For a while, Ryan said he was angry and resented his father. "I kind of felt like I needed him, and he kind of let me down," he said.
But eventually, Ryan decided it was better to try and get to know his father through strained forms of communication than to not know him at all. Ryan and Kucler consistently wrote emails and letters back and forth with Cole over the years and made occasional phone calls up until his last days.
Cole may have been absent most of his life, but Ryan said he tried to be there in limited ways from behind bars.
Beth Evans, Cole's pen pal for the last four years, said his immediate family never wanted anything to do with him after the murder and his imprisonment.
Cole and Evans have discussed pretty much everything from his years at the infamousArthur G. Dozier School for Boys, a now-shuttered state-run reform school in Marianna where he says he was beaten and raped, to his life in prison.
"Loran and I became best friends," Evans said.
'He's a person, too'
To this day, Cole's loved ones don't know whether to believe he was capable of something so heinous.
"I'd be crazy if I didn't always wonder if he's really guilty of what he's in there for," Ryan said.
In 1995, Cole and Paul were convicted of first-degree murder, kidnapping and robbery with a deadly weapon. Cole was also convicted of sexual battery.

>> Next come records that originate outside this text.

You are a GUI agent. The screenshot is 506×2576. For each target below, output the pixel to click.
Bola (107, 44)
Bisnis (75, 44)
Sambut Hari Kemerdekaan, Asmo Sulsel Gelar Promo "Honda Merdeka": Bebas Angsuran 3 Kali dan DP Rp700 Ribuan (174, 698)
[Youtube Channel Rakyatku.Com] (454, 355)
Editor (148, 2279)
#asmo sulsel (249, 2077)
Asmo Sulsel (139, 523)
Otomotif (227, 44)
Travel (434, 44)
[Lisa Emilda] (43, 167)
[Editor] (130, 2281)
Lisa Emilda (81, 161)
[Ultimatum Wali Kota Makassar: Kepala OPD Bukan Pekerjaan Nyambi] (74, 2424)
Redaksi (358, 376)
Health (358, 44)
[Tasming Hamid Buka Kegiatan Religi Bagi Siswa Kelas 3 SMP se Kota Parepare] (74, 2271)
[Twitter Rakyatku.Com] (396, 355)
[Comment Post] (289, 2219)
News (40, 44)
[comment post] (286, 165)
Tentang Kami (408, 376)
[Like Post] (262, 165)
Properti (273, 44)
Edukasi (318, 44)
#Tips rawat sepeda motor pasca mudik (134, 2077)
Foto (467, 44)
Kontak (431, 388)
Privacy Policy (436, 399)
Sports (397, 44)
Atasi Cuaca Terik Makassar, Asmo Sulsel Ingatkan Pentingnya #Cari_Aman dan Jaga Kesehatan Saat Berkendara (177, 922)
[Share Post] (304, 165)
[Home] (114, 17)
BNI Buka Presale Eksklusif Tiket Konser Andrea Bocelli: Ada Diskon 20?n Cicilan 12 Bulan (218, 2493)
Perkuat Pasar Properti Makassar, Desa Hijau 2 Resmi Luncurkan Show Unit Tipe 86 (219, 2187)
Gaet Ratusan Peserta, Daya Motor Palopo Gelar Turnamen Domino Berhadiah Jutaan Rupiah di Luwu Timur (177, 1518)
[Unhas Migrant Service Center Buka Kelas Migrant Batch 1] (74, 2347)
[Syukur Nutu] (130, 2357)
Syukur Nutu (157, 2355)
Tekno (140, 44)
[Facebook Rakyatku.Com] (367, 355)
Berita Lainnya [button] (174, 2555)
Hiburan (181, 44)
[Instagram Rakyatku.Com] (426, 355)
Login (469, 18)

Paul was sentenced to life in prison while Cole was sentenced to death.
Cole never wavered from his story he told his family and friends over the years: He admits to being there and being on drugs at the time, but he didn't kill John — Paul did.
Kucler used to agree with the "eye for an eye" argument when it came to executions, but now in her position, the death penalty is far more complicated than that.
At the end of the day, "he's a person too," Kucler said.
In the eyes of the state of Florida and a jury of his peers, Cole is a murderer. But to Kucler, he was her head-over-heels first love. To Ryan, he is the father he wishes he could've grown up with. To Evans, he is a cherished friend.
And they don't know how to say goodbye.